**STATED GOAL**. Convert the lines below, from the first one through the line containing "tap(1177, 33)", into a JSON list of strings with one string per line, skipping any blank lines.

•••

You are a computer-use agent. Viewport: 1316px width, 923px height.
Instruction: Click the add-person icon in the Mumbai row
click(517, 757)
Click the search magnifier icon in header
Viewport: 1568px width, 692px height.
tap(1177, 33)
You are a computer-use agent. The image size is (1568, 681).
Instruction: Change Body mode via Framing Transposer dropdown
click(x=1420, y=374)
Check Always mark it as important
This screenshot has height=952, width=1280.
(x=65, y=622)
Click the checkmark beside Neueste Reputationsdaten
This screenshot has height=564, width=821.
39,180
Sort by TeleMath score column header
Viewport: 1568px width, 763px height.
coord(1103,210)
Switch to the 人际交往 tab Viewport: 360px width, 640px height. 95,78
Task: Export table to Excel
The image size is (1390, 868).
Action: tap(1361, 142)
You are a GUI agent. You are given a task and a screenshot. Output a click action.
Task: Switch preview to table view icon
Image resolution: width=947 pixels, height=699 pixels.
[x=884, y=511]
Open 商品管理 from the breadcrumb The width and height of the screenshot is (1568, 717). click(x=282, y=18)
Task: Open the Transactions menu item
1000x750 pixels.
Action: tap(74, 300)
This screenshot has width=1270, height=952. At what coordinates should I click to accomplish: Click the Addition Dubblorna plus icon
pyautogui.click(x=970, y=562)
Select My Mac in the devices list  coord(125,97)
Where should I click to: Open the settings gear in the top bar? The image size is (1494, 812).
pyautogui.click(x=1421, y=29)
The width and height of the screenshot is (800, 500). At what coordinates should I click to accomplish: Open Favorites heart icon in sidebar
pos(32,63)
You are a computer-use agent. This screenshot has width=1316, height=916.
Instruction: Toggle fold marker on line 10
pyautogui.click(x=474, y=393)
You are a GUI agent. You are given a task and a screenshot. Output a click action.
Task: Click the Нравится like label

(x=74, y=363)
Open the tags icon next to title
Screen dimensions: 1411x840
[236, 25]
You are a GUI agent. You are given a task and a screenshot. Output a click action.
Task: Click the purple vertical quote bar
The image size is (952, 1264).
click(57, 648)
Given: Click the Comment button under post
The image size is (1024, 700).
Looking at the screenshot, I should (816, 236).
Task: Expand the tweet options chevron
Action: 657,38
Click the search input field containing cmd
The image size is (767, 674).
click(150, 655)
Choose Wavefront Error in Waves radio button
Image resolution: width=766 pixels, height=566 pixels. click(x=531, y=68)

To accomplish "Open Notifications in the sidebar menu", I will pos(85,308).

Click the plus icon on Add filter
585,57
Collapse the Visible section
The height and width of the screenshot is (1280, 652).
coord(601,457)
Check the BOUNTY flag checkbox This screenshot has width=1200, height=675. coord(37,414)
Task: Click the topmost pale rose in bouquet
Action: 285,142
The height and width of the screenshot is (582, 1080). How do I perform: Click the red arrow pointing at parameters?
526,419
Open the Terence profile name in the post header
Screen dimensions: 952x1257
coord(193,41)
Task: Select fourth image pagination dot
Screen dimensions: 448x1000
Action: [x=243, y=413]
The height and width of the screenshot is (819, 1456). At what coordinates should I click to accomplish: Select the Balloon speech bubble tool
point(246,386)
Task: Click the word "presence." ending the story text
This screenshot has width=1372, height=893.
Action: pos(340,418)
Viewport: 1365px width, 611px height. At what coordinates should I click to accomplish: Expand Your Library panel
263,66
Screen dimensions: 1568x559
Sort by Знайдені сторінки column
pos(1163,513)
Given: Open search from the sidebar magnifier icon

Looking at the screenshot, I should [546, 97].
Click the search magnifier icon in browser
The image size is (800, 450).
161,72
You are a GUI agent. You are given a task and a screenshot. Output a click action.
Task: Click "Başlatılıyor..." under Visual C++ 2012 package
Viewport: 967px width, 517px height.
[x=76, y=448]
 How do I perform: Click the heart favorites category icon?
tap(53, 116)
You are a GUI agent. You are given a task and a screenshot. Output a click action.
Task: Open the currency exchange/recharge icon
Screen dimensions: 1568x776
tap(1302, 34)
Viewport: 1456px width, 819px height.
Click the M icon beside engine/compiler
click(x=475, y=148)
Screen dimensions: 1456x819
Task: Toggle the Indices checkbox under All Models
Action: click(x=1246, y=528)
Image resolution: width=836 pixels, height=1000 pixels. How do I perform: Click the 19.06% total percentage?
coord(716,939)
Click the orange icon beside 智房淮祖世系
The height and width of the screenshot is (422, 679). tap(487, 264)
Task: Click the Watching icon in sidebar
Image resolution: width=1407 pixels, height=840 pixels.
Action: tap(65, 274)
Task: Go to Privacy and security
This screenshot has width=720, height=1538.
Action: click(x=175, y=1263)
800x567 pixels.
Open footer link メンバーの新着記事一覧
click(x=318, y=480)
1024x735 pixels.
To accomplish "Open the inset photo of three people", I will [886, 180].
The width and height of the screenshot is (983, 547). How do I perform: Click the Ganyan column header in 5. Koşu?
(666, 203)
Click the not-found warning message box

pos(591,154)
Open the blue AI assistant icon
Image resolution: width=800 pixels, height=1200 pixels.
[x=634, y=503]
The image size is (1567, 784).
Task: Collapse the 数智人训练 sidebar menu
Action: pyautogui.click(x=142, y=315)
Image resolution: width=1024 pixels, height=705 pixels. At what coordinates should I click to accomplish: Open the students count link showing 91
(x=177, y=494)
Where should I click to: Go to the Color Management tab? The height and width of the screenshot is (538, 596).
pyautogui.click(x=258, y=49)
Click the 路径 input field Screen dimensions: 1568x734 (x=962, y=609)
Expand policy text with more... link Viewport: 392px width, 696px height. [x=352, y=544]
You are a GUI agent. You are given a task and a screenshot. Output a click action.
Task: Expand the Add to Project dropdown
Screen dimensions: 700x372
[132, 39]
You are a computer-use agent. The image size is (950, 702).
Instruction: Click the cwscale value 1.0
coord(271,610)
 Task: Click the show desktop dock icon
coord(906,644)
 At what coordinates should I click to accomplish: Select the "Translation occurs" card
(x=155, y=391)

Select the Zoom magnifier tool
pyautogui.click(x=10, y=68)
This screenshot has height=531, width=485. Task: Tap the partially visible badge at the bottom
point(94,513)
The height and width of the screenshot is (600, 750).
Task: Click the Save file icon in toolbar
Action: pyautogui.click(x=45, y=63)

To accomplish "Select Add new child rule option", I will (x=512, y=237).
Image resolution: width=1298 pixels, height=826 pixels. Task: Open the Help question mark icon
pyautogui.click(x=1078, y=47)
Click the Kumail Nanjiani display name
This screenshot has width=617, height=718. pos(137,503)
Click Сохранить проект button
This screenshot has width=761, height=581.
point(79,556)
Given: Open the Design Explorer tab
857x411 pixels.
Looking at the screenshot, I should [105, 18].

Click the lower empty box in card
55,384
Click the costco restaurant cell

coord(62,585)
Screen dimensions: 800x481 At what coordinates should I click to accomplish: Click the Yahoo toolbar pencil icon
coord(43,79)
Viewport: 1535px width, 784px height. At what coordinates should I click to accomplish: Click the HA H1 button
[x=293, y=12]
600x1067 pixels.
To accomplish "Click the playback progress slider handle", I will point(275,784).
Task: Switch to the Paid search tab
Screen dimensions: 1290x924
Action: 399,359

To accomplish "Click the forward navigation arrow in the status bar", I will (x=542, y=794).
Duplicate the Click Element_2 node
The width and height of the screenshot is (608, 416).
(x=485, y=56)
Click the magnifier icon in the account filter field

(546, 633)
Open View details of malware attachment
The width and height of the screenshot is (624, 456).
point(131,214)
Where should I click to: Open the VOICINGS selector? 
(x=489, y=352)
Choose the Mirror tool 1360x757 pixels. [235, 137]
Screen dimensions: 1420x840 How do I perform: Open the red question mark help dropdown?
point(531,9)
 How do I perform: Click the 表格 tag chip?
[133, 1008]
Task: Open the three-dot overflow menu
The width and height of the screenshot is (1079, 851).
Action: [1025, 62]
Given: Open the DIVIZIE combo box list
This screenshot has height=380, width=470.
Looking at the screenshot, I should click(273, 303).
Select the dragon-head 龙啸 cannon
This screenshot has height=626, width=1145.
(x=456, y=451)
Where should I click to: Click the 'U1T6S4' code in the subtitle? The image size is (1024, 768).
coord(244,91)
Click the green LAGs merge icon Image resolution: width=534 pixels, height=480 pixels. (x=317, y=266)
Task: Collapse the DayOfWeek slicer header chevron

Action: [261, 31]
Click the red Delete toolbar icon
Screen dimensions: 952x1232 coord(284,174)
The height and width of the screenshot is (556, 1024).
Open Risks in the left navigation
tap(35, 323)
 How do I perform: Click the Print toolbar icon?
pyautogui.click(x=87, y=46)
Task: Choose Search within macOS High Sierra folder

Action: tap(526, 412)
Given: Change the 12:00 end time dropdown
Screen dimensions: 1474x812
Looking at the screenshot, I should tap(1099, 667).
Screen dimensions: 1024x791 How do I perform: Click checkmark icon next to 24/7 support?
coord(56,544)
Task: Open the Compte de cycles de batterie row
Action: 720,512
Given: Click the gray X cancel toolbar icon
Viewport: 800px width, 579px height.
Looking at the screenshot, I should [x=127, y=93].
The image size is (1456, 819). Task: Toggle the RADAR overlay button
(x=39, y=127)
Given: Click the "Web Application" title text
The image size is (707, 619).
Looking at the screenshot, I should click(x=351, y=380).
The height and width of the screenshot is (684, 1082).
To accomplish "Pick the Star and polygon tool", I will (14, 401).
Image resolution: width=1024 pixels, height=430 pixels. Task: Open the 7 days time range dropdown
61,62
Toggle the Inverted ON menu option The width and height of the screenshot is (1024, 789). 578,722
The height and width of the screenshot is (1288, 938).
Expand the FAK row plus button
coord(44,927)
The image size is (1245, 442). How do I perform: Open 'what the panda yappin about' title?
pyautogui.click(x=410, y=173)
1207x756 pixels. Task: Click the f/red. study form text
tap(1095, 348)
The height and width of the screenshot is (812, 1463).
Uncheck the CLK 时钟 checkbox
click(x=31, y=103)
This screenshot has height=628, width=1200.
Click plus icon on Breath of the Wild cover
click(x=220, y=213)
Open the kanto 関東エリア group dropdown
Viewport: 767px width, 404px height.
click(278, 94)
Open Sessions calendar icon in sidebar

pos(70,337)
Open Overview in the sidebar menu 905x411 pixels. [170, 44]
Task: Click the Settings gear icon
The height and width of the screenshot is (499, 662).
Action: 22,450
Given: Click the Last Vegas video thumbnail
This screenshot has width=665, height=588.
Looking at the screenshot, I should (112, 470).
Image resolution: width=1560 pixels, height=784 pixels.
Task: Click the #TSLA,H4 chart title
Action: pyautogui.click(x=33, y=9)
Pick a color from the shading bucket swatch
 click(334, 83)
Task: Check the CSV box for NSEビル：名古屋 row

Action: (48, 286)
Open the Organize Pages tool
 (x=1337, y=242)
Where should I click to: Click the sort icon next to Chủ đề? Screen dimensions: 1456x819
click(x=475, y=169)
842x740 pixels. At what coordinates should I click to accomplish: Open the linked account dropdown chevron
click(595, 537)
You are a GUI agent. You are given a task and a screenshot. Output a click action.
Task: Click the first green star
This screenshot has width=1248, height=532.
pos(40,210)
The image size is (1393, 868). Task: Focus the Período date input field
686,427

•••

**RESULT FOR THIS TASK**.
[
  "You are a computer-use agent. Viewport: 1316px width, 923px height.",
  "Instruction: Click the add-person icon in the Mumbai row",
  "click(517, 757)",
  "Click the search magnifier icon in header",
  "Viewport: 1568px width, 692px height.",
  "tap(1177, 33)"
]